Let “abcd” be the four digit number where, a,b,c,d are just some permutations of the digits 2,3,7,6.

Obviously, 3 and 7 CANNOT be the last digit for if it were so, the resulting four digit number ending in 3 or 7 will be odd and thus NOT divisible by 4. This means that d is either 2 or 4 only, d = 2 or 4.

Note, writing in base 10,

“abcd” = 1000a + 100b + 10c + d

“abcd” = 4 x ( 250a + 25b ) + 10c + d

This shows, for a four digit number to be divisible by 4, It suffices for the LAST TWO DIGITS BE DIVISIBLE BY FOUR!

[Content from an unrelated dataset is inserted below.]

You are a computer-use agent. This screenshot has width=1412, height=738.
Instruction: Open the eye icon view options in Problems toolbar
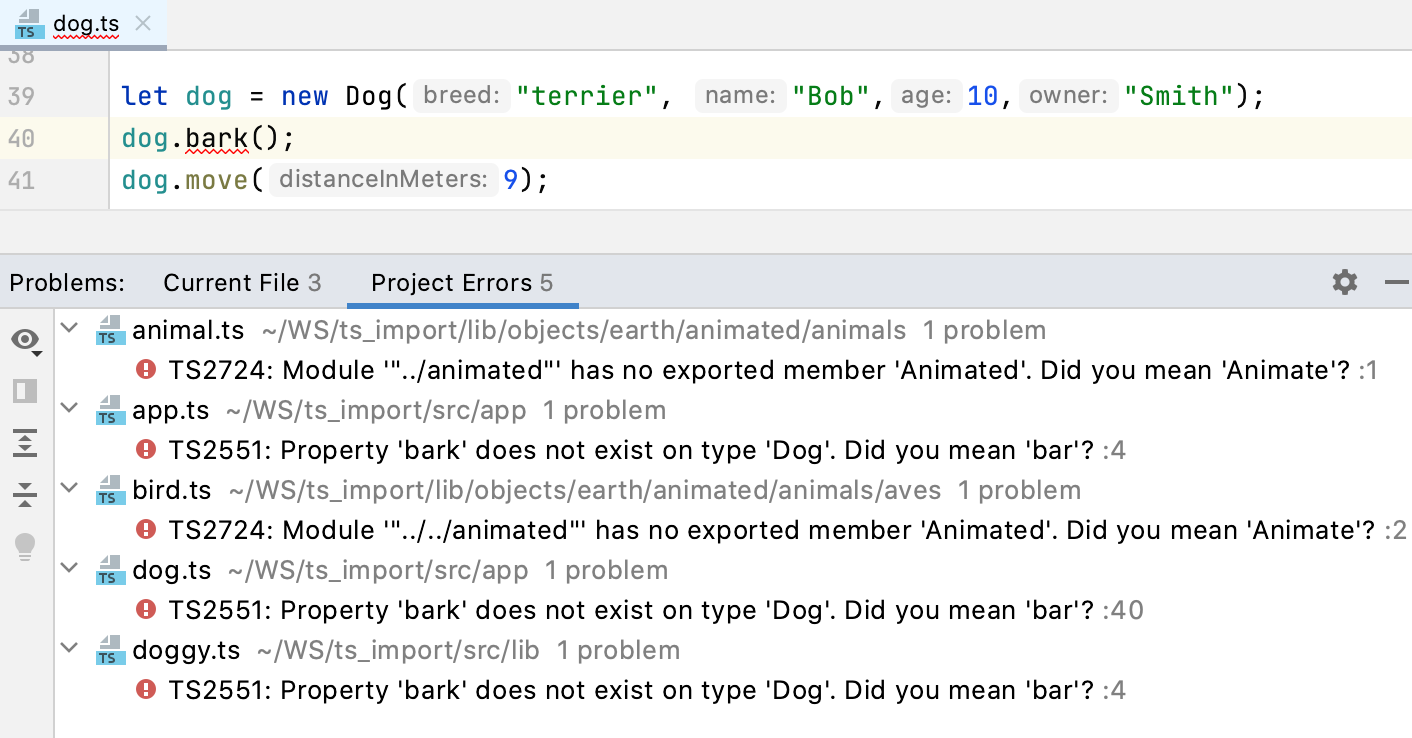pos(26,340)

That is we just need to find the number of “cd” such that “cd” is divisible by 4.

Note, d = 2 or 4 only.

If d = 2, we need “c2” that are divisible by 4.
Possibilities for “c2” = 32, 72, 62. Among these 32 and 72 are divisible by four. So, if d=2, the four digit number is either “ab32” or “ab72” and is divisible by four regardless of the digits a and b. In both cases, permutation for “ab” is just 2! = 2 ways, for “ab” are chosen from {6,7} for “ab32” and {3,6} for “ab72”. So the total number of four digit numbers in this case that are divisible by four is just
= 2 x 2 = 4 numbers.

If d = 6, we need “c6” that are divisible by 4.
Possibilities for “c6” = 36, 76, 26. Among these 36 and 76 are divisible by four. So, if d=6, the four digit number is either “ab36” or “ab76” and is divisible by four regardless of the digits a and b. In both cases, permutation for “ab” is just 2! = 2 ways, for “ab” are chose from {2,7} for “ab36” and {2,3} for “ab76”. So the total number of four digit numbers in this case that are divisible by four is just = 2 x 2 = 4 numbers.

Hence, total numbers that you seek is 4 + 4 = 8.

DONE.

Remark.
I wouldn’t encourage you “finding” by brute force all the possibilities and then deciding which are divisible by four because I suggest a more “theoretical” way. Anyway, in this case, the number of possibilities is small, thus here are the 8 four digit numbers of your problem that is divisible by four 2376, 3276, 2736, 7236, 6732, 7632, 2672, 6272.